A new public consultation has been launched on proposals on changes to the processes which NICE uses to develop its guidance on medicines, medical devices, diagnostics and digital health technologies.

It forms part of the largest ever review undertaken by NICE, which will look at changes to the methods and processes the organisation uses to produce its guidance.

This new public consultation period - the third in a series NICE has now launched in recent months - will run until Tuesday April 15, 2021.

As part of the proposals, they will explore opportunities for:

  • Aligning the current guidance programme processes.
  • New process improvements and ways of working.
  • Improving the commercial and managed access processes.
  • Making the criteria for selecting topics for evaluation through NICE’s Highly Specialised Technologies programme clearer and more specific, and the outcome easier to understand and more predictable for stakeholders.

Meindert Boysen, Deputy Chief Executive and Director of the Centre for Health Technology Assessment at NICE, said: “Ensuring rapid access to clinically and cost-effective health technologies is critically important to patients and their families, the NHS and the life sciences industry. To continue to support the needs and aspirations of all parts of the healthcare and life sciences ecosystem, NICE must ensure that its processes of health technology evaluation maintain and improve upon key objectives regarding quality, dependability, speed, flexibility and cost.

“These proposals present an important opportunity to achieve these objectives.

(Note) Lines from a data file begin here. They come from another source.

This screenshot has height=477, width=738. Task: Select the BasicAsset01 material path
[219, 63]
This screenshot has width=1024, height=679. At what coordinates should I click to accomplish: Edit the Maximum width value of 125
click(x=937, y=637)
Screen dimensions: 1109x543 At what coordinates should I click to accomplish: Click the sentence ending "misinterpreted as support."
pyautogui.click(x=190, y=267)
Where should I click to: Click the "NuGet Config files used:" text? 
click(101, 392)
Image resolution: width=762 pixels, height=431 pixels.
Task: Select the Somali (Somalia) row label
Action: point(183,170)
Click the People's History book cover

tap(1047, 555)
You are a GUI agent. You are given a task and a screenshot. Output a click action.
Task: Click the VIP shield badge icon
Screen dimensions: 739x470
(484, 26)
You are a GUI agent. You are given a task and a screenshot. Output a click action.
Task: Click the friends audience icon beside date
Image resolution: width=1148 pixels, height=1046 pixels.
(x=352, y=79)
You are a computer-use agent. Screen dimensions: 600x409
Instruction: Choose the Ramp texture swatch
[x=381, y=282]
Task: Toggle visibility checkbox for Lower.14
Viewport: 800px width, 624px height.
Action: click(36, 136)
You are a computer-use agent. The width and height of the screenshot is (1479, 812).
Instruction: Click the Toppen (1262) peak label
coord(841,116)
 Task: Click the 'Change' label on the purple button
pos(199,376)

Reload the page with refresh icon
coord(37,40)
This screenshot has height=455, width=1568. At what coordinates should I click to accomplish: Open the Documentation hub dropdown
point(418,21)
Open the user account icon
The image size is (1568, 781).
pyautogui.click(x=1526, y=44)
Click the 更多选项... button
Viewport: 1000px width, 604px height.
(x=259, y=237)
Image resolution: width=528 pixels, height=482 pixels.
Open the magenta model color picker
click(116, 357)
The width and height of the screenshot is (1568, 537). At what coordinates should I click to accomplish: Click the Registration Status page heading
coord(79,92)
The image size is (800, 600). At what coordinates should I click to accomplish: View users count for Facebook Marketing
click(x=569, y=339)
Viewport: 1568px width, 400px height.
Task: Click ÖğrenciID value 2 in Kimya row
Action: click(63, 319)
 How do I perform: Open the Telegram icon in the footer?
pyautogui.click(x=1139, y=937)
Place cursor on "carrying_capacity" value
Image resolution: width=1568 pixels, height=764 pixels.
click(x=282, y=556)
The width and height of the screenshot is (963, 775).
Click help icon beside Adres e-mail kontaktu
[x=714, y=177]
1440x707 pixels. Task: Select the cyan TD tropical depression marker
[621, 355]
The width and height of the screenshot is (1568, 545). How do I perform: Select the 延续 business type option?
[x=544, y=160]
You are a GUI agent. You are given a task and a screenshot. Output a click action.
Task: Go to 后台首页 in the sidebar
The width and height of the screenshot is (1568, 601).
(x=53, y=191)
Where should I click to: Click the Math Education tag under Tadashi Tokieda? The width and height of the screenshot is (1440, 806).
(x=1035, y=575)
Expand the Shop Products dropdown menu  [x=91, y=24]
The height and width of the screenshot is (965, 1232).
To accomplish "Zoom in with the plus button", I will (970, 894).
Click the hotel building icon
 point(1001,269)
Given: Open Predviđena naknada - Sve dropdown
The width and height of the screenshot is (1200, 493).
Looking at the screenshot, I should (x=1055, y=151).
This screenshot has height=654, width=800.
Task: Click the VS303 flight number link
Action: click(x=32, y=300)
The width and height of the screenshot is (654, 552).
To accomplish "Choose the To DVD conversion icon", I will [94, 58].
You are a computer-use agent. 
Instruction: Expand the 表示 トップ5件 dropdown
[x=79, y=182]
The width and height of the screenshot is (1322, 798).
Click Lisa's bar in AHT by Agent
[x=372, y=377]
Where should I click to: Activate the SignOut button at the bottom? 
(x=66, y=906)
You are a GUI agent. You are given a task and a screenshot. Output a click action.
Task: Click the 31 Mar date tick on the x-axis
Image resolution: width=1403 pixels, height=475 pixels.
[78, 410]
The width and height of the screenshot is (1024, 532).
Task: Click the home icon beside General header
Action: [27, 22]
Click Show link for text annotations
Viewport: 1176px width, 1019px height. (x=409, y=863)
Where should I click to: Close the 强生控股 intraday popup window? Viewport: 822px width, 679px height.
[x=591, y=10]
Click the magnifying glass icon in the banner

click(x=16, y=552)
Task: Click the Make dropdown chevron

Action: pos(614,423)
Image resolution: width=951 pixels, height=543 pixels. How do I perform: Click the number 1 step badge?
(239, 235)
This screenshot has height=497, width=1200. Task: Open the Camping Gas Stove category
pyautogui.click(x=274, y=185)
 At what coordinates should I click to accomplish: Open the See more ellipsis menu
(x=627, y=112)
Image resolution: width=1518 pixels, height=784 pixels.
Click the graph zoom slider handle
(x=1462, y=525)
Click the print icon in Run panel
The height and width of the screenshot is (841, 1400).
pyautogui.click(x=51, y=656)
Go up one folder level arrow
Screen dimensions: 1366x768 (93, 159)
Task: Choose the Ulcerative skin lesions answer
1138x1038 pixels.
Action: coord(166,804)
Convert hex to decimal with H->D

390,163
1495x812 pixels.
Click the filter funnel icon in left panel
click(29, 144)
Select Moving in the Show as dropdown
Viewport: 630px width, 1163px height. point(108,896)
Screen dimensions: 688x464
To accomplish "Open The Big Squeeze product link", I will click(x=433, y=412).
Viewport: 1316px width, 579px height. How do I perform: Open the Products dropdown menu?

By doing so, not only will NICE be better able to support patients and the NHS in accessing clinically and cost-effective health technologies, it will also ensure that we can play our part in ensuring the UK remains a first-launch country for important and promising new health technologies.”

“We’ve learnt a great deal over the past 21 years during which we have continued to evolve and adapt our processes and methods to meet the challenges of an ever-changing healthcare environment. 

“These proposals build on that experience. They outline how we aim to focus our health technology evaluations on not just final guidance as the main ‘output’, but on moving towards ‘health technology management’, where support for early development, early advice, adoption, real world performance and reassessment are targeted to ensuring that the needs of patients and the NHS are front and centre in our activities.”